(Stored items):

▶

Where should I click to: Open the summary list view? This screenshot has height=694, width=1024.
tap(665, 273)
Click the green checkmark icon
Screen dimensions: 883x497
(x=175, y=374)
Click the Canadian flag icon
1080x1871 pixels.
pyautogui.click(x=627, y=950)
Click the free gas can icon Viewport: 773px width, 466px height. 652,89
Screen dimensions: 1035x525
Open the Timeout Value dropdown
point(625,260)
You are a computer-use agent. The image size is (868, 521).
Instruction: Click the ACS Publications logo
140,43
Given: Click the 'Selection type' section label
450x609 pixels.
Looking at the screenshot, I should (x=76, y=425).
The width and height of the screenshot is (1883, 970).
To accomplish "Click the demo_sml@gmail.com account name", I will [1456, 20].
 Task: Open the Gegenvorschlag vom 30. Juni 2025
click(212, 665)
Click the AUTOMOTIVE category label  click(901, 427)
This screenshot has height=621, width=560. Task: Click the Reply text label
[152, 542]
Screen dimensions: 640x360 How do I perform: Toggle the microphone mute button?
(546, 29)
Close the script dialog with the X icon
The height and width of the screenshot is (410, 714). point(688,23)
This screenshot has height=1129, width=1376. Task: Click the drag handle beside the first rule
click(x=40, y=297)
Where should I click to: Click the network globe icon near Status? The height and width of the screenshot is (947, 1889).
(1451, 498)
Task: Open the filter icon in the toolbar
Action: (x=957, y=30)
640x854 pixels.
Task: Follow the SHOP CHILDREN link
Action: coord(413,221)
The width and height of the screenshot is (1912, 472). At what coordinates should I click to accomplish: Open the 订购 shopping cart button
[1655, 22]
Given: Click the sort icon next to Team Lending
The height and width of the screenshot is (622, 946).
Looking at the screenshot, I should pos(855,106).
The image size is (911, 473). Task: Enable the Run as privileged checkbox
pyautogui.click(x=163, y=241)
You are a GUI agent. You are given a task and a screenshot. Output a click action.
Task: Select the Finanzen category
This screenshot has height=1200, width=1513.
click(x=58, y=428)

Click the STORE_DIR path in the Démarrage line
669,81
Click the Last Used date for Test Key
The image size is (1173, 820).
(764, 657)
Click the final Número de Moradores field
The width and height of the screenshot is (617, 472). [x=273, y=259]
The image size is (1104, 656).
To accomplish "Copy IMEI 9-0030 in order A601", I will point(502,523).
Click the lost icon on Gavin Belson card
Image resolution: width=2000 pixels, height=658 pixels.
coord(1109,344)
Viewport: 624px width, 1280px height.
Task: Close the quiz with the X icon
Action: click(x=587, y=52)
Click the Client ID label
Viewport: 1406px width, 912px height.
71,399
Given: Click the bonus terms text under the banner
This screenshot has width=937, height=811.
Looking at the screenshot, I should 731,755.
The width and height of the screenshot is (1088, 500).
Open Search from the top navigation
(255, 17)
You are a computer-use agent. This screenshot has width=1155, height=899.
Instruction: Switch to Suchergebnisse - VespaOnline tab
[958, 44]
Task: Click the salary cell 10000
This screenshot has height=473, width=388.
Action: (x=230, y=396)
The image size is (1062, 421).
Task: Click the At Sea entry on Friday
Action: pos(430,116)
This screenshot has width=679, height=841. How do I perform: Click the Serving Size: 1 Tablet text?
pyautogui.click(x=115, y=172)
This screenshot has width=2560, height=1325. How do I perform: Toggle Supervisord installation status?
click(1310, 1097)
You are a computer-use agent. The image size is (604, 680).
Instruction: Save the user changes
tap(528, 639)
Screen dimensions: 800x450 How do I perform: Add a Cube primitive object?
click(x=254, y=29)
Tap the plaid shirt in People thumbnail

◀

(What is expected): Every record above should be copied exactly.

(Response):
Where should I click to: Open the summary list view? This screenshot has height=694, width=1024.
tap(665, 273)
Click the green checkmark icon
Screen dimensions: 883x497
(x=175, y=374)
Click the Canadian flag icon
1080x1871 pixels.
pyautogui.click(x=627, y=950)
Click the free gas can icon Viewport: 773px width, 466px height. 652,89
Screen dimensions: 1035x525
Open the Timeout Value dropdown
point(625,260)
You are a computer-use agent. The image size is (868, 521).
Instruction: Click the ACS Publications logo
140,43
Given: Click the 'Selection type' section label
450x609 pixels.
Looking at the screenshot, I should (x=76, y=425).
The width and height of the screenshot is (1883, 970).
To accomplish "Click the demo_sml@gmail.com account name", I will [1456, 20].
 Task: Open the Gegenvorschlag vom 30. Juni 2025
click(212, 665)
Click the AUTOMOTIVE category label  click(901, 427)
This screenshot has height=621, width=560. Task: Click the Reply text label
[152, 542]
Screen dimensions: 640x360 How do I perform: Toggle the microphone mute button?
(546, 29)
Close the script dialog with the X icon
The height and width of the screenshot is (410, 714). point(688,23)
This screenshot has height=1129, width=1376. Task: Click the drag handle beside the first rule
click(x=40, y=297)
Where should I click to: Click the network globe icon near Status? The height and width of the screenshot is (947, 1889).
(1451, 498)
Task: Open the filter icon in the toolbar
Action: (x=957, y=30)
640x854 pixels.
Task: Follow the SHOP CHILDREN link
Action: coord(413,221)
The width and height of the screenshot is (1912, 472). At what coordinates should I click to accomplish: Open the 订购 shopping cart button
[1655, 22]
Given: Click the sort icon next to Team Lending
The height and width of the screenshot is (622, 946).
Looking at the screenshot, I should pos(855,106).
The image size is (911, 473). Task: Enable the Run as privileged checkbox
pyautogui.click(x=163, y=241)
You are a GUI agent. You are given a task and a screenshot. Output a click action.
Task: Select the Finanzen category
This screenshot has height=1200, width=1513.
click(x=58, y=428)

Click the STORE_DIR path in the Démarrage line
669,81
Click the Last Used date for Test Key
The image size is (1173, 820).
(764, 657)
Click the final Número de Moradores field
The width and height of the screenshot is (617, 472). [x=273, y=259]
The image size is (1104, 656).
To accomplish "Copy IMEI 9-0030 in order A601", I will point(502,523).
Click the lost icon on Gavin Belson card
Image resolution: width=2000 pixels, height=658 pixels.
coord(1109,344)
Viewport: 624px width, 1280px height.
Task: Close the quiz with the X icon
Action: click(x=587, y=52)
Click the Client ID label
Viewport: 1406px width, 912px height.
71,399
Given: Click the bonus terms text under the banner
This screenshot has width=937, height=811.
Looking at the screenshot, I should 731,755.
The width and height of the screenshot is (1088, 500).
Open Search from the top navigation
(255, 17)
You are a computer-use agent. This screenshot has width=1155, height=899.
Instruction: Switch to Suchergebnisse - VespaOnline tab
[958, 44]
Task: Click the salary cell 10000
This screenshot has height=473, width=388.
Action: (x=230, y=396)
The image size is (1062, 421).
Task: Click the At Sea entry on Friday
Action: pos(430,116)
This screenshot has width=679, height=841. How do I perform: Click the Serving Size: 1 Tablet text?
pyautogui.click(x=115, y=172)
This screenshot has width=2560, height=1325. How do I perform: Toggle Supervisord installation status?
click(1310, 1097)
You are a computer-use agent. The image size is (604, 680).
Instruction: Save the user changes
tap(528, 639)
Screen dimensions: 800x450 How do I perform: Add a Cube primitive object?
click(x=254, y=29)
Tap the plaid shirt in People thumbnail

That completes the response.